▶ _Exercise_:
From the first entry to the last, copy the material exactly as it stands.

▶ _Material shown_:
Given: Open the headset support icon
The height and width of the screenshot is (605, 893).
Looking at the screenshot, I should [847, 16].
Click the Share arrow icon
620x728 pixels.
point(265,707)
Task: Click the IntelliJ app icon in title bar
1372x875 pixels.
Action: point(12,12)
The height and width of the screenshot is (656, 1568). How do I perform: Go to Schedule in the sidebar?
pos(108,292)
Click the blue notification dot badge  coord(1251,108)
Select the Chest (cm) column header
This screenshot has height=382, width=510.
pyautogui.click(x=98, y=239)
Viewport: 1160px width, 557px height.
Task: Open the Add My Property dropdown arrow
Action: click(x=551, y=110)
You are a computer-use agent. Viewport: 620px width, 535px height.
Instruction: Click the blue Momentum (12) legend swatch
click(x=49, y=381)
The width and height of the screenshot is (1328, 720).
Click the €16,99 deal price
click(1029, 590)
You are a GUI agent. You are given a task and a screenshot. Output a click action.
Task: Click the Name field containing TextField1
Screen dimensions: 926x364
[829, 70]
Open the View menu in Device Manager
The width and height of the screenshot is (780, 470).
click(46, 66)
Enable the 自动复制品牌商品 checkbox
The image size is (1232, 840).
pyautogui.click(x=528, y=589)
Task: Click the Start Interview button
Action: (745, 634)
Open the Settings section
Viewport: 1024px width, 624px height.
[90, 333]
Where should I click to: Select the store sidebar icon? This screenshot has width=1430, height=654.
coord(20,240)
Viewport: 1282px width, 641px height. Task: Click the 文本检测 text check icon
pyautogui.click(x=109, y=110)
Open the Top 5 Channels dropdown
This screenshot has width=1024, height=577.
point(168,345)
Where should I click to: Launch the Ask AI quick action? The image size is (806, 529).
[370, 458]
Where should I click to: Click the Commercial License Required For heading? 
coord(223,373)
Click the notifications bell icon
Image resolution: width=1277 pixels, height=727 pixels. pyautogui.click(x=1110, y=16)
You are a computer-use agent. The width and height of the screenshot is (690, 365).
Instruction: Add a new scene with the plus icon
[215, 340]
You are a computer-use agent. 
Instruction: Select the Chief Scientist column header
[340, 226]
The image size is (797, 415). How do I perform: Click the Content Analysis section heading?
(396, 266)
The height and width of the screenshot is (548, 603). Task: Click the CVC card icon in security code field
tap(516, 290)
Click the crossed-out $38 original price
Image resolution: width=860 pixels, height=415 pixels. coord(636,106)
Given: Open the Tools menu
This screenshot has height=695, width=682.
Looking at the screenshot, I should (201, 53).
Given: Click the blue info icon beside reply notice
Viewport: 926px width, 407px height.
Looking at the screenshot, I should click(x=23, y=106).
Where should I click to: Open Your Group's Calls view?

▶ _Exercise solution_:
Given: Open the headset support icon
The height and width of the screenshot is (605, 893).
Looking at the screenshot, I should [847, 16].
Click the Share arrow icon
620x728 pixels.
point(265,707)
Task: Click the IntelliJ app icon in title bar
1372x875 pixels.
Action: point(12,12)
The height and width of the screenshot is (656, 1568). How do I perform: Go to Schedule in the sidebar?
pos(108,292)
Click the blue notification dot badge  coord(1251,108)
Select the Chest (cm) column header
This screenshot has height=382, width=510.
pyautogui.click(x=98, y=239)
Viewport: 1160px width, 557px height.
Task: Open the Add My Property dropdown arrow
Action: click(x=551, y=110)
You are a computer-use agent. Viewport: 620px width, 535px height.
Instruction: Click the blue Momentum (12) legend swatch
click(x=49, y=381)
The width and height of the screenshot is (1328, 720).
Click the €16,99 deal price
click(1029, 590)
You are a GUI agent. You are given a task and a screenshot. Output a click action.
Task: Click the Name field containing TextField1
Screen dimensions: 926x364
[829, 70]
Open the View menu in Device Manager
The width and height of the screenshot is (780, 470).
click(46, 66)
Enable the 自动复制品牌商品 checkbox
The image size is (1232, 840).
pyautogui.click(x=528, y=589)
Task: Click the Start Interview button
Action: (745, 634)
Open the Settings section
Viewport: 1024px width, 624px height.
[90, 333]
Where should I click to: Select the store sidebar icon? This screenshot has width=1430, height=654.
coord(20,240)
Viewport: 1282px width, 641px height. Task: Click the 文本检测 text check icon
pyautogui.click(x=109, y=110)
Open the Top 5 Channels dropdown
This screenshot has width=1024, height=577.
point(168,345)
Where should I click to: Launch the Ask AI quick action? The image size is (806, 529).
[370, 458]
Where should I click to: Click the Commercial License Required For heading? 
coord(223,373)
Click the notifications bell icon
Image resolution: width=1277 pixels, height=727 pixels. pyautogui.click(x=1110, y=16)
You are a computer-use agent. The width and height of the screenshot is (690, 365).
Instruction: Add a new scene with the plus icon
[215, 340]
You are a computer-use agent. 
Instruction: Select the Chief Scientist column header
[340, 226]
The image size is (797, 415). How do I perform: Click the Content Analysis section heading?
(396, 266)
The height and width of the screenshot is (548, 603). Task: Click the CVC card icon in security code field
tap(516, 290)
Click the crossed-out $38 original price
Image resolution: width=860 pixels, height=415 pixels. coord(636,106)
Given: Open the Tools menu
This screenshot has height=695, width=682.
Looking at the screenshot, I should (201, 53).
Given: Click the blue info icon beside reply notice
Viewport: 926px width, 407px height.
Looking at the screenshot, I should click(x=23, y=106).
Where should I click to: Open Your Group's Calls view?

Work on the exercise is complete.